I put a ClusterSecretStore manifest alongside the External Secrets Operator Helm Application in the same ArgoCD parent. Sync-wave annotations set: ESO at wave 0, ClusterSecretStore at wave 1. Should work — ESO installs its CRDs in wave 0, ClusterSecretStore applies in wave 1 after they exist.
It didn’t work. The error came before either wave fired:
The Kubernetes API could not find external-secrets.io/ClusterSecretStore
for requested resource argocd/vault-backend.
Make sure the "ClusterSecretStore" CRD is installed on the destination cluster.
Why Sync-Waves Didn’t Help
Sync-waves control the order resources are applied. They don’t control when resources are validated.
ArgoCD runs a dry-run validation against the Kubernetes API for every resource in a sync — before wave 0 starts, before anything is applied. If any resource references a CRD that doesn’t exist yet, the entire sync is rejected upfront.
The sequence:
1. ArgoCD starts sync
2. Dry-run validation: checks all resources against the API
3. ClusterSecretStore CRD not registered → validation fails
4. Sync aborted — wave 0 never fires
5. ESO never installs → CRD never registers
Sync-waves are irrelevant here because the sync never reaches wave 0.
What Doesn’t Work
Adding SkipDryRunOnMissingResource=true to the manifest skips the validation. That fixes the immediate error but removes the safety net for all future syncs, not just this one. It’s the wrong tradeoff.
Putting the CRD manifest in the same Application as the ClusterSecretStore also doesn’t work — you’d need the operator running to serve the API endpoint, not just the CRD object existing.

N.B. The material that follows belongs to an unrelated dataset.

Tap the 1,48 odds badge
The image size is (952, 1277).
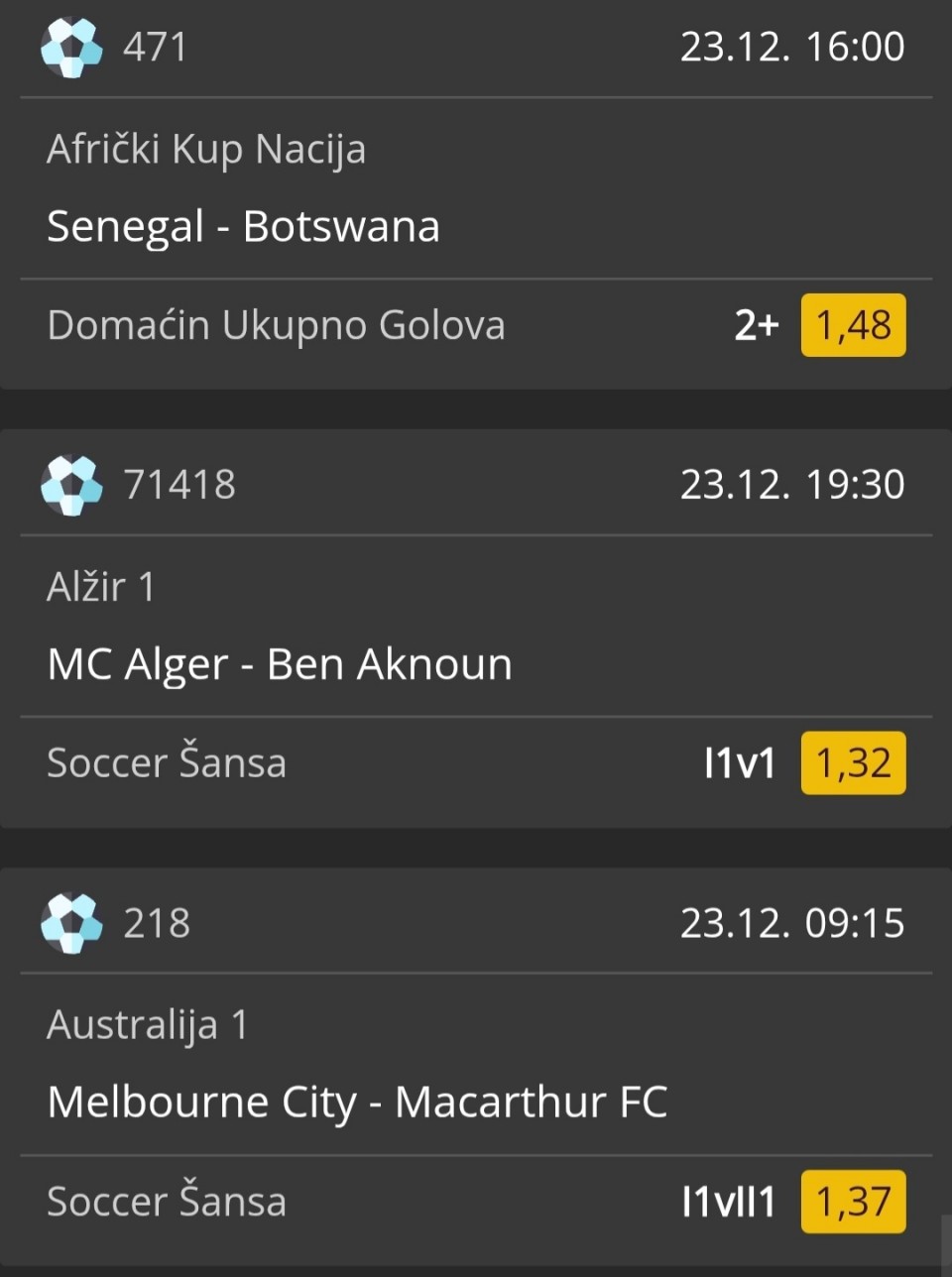point(853,325)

What Works: Separate Applications
The key insight: ArgoCD only validates a child Application’s contents when that Application actually syncs, not when the parent validates. If the ClusterSecretStore lives in its own Application with a sync-wave annotation, the parent Application only validates that an Application object exists — which is always valid. The inner contents are validated later, after the wave fires and ESO is already running.
Structure:
cluster/infra/eso/
app.yaml ← ESO Helm Application, no wave annotation
clustersecretstore-app.yaml ← wave 1: Application pointing at the ClusterSecretStore manifest
# clustersecretstore-app.yaml
apiVersion: argoproj.io/v1alpha1
kind: Application
metadata:
name: eso-config
namespace: argocd
annotations:
argocd.argoproj.io/sync-wave: "1"
spec:
source:
path: cluster/base/eso # contains the actual ClusterSecretStore manifest
destination:
namespace: external-secrets
The parent Application sees two Application objects. Both are valid — ArgoCD can validate Application objects without knowing what’s inside them. Wave 0 fires, ESO deploys and becomes Healthy. Wave 1 fires, eso-config Application syncs, ClusterSecretStore is validated and applied — by this point the CRDs exist.
The Pattern
Any time you have a CRD-dependent resource (ClusterIssuer, ClusterSecretStore, PodMonitor, anything) in the same Application as the operator that installs the CRD, put the resource in a separate child Application at a higher sync-wave. The wrapper Application object is always valid. The contents are only validated when the wave fires.
Takeaway
ArgoCD sync-waves order application. They don’t defer validation. If you need a resource to be validated after a CRD is installed, it needs to be in a separate Application — not just a separately-annotated manifest in the same sync.